Il libro curato da Giovanni Giusto, Carmelo Conforto e Roberta Antonello ha funzioni multiple. E’ curato da psichiatri, psicoterapeuti e psicoanalisti ma è rivolto a tutte le componenti professionali attive nella comunità. Interessato alle “storie di lavoro quotidiano” cerca in realtà di fornire una visione storica dell’evoluzione dell’idea comunitaria e nello stesso tempo si sforza di fare il punto delle caratteristiche e del ruolo svolto dalle varie funzioni via via introdotte. Le diverse sezioni e capitoli del volume riguardano i vari strumenti del lavoro comunitario in psichiatria. Giovanni Giusto e i suoi collaboratori hanno così costruito una sorta di “Trattato d’orchestrazione” delle comunità, estraendolo dalle pratiche delle singole sezioni strumentali considerata una ad una. Nascono così delle proposte pratiche esemplari, desunte dall’agire e dal riflettere sul campo e descritte nella loro singolarità. Comporle assieme, utilizzarle simultaneamente tutte o in parte, dipende dal gioco tra la visione clinica e l’estro compositivo che si confronta con ciascun caso, dalla valutazione esperta dei costi e benefici, dalla disponibilità inventiva e dall’impegno che ciascuno sarà capace di mobilitare. Non si può pensare di curare solo attraverso pratiche routinarie e minimi garantiti. La sofferenza mentale, la grande angoscia, le fratture dell’esperienza richiedono metodo, ma anche invenzione non convenzionale, capacità di partecipazione risonante e quella formazione continua che solo la sistematica riflessione e la supervisione analitica può assicurare.

Il volume fornisce una testimonianza di questo sforzo di consapevolezza e di armonizzazione. Indispensabile innanzitutto per chi l’ha scritto e articolato, l’opera mostra il livello raggiunto da un’esperienza comunitaria che si è sviluppata coerentemente negli anni, correggendo costantemente la propria rotta e cercando di temperare armonicamente i suoi vari momenti.
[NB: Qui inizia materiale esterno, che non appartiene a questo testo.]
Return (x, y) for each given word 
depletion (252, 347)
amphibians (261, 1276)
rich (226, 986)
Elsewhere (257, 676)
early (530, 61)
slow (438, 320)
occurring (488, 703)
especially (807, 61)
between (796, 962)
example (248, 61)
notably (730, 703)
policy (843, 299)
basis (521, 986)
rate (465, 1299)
E qui il riferimento psicoanalitico si rivela un indispensabile strumento di comprensione nella cura dei pazienti e infine della stessa istituzione e di chi lavora in essa fronteggiando difficoltà di ogni genere, anche di carattere personale. La comunità terapeutica non deve curare solo pazienti, ma rinvia a un insieme capace di curare se stesso: un’idea che dovrebbe valere per tutti gli insiemi umani, esposti a un disagio istituzionale, che trova nel lavoro entro la comunità terapeutica espressioni specifiche del massimo interesse.